Introduction
In this tutorial, you will learn about Kafka topics and their role in event-driven architectures. Kafka topics serve as storage for published messages and allow multiple microservices to consume events efficiently. Kafka is widely used in distributed systems for real-time data streaming and event-driven applications.
What is Kafka Topic?
A Kafka topic is a logical storage unit where Kafka stores all published messages. Topics enable microservices to communicate asynchronously by publishing and consuming events. They help decouple producers and consumers, allowing systems to scale independently.
Example Scenario
Consider a Products Microservice that publishes events when a new product is created. Several microservices, such as:
- SMS Notification Microservice: This microservice listens to events from the Kafka topic and sends SMS notifications to users whenever a new product is added.
- Email Notification Microservice: This microservice subscribes to the topic and generates email notifications for registered users.
- Push Notification Microservice: This microservice receives events from Kafka and sends push notifications to mobile applications to inform users about new products.
Instead of sending events directly to these microservices, the Products Microservice publishes the event to a Kafka topic. Each interested microservice then consumes the event from the topic at its own pace, ensuring reliable event processing.
Kafka Topics and Partitions
Kafka topics are divided into partitions, and each partition is replicated across multiple Kafka servers for fault tolerance. This ensures high availability and resilience in case of server failures. If one server fails, the event data remains accessible from other servers.
Benefits of Partitioning
- Parallel Processing: Multiple instances of the same microservice can read from different partitions, improving scalability and performance by distributing the load among multiple consumers.
- Load Distribution: Events are distributed across partitions, allowing better resource utilization and ensuring that no single consumer is overwhelmed with too many events.
- Fault Tolerance: Replicating partitions across multiple Kafka brokers ensures that data remains available even in case of hardware failures.
- Efficient Scaling: By increasing the number of partitions, the system can handle higher loads and distribute processing tasks across multiple consumers efficiently.
For example, if a topic has three partitions, different microservices can consume data from separate partitions simultaneously, increasing throughput and reducing latency.
Naming and Managing Topics
- Every topic has a unique name (e.g.,
product-created-event-topic
). The topic name should be meaningful and describe the type of events it stores. - A topic’s partition count is defined during creation and can be increased later but cannot be decreased due to Kafka’s immutable nature.
Each partition is physically stored on a Kafka broker’s hard disk as a sequence of messages, ensuring durability and persistence.

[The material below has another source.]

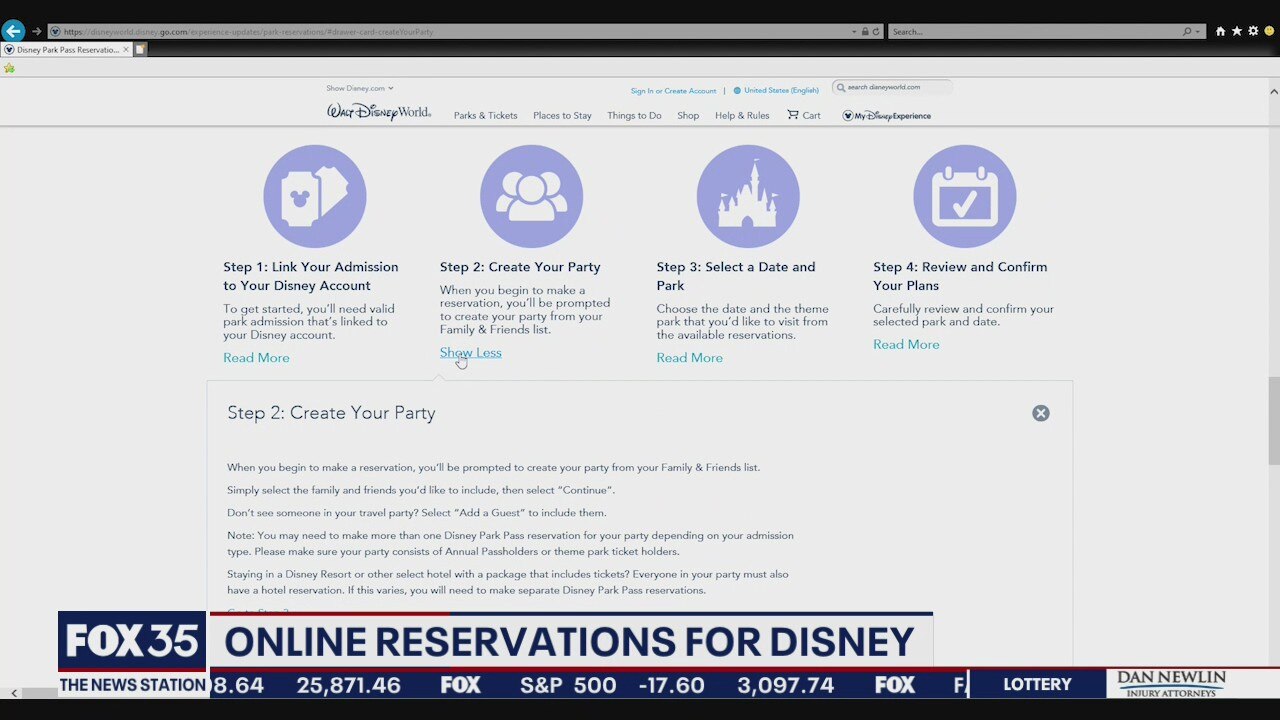Open browser favorites star icon
Viewport: 1280px width, 720px height.
coord(1237,31)
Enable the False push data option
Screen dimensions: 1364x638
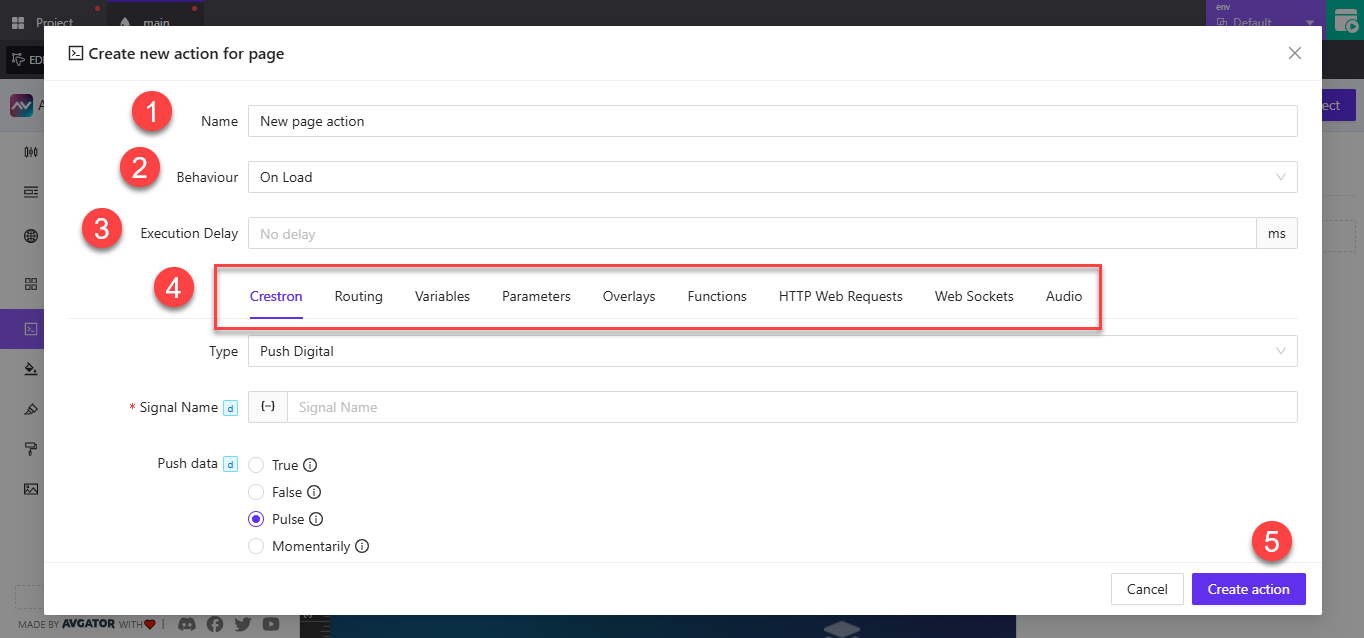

Kafka provides various configuration options for topics, such as retention policies, replication factors, and compression settings, which can be adjusted based on system requirements.
Kafka Topic Data Structure
Each partition consists of ordered events stored in sequence, similar to rows in a database table. Kafka topics use a log-based storage mechanism where messages are appended to the end of the log and read sequentially by consumers.
Understanding Offsets
Each event in a partition has a unique offset, starting from 0
. The offset acts as an identifier and helps consumers track their position in the partition. New events are always appended at the end, and offsets are immutable:
- Offset 0 → First event in the partition.
- Offset 1 → Second event in the partition.
- Offset N → Latest event stored in the partition.
Unlike traditional databases, Kafka does not allow updates or deletions of events once they are stored. This ensures a clear and reliable event history.

Message Retention in Kafka
- Messages persist in Kafka topics even after being consumed, allowing multiple consumers to process the same data independently.
- By default, messages are retained for 7 days, but this value can be configured using topic properties like
log.retention.hours
orlog.retention.bytes
. - Retention policies can be customized based on business needs, allowing messages to be stored indefinitely or deleted after a specified period.
- Kafka also supports compacted topics, where only the latest version of each key is retained, useful for maintaining stateful information like user profiles.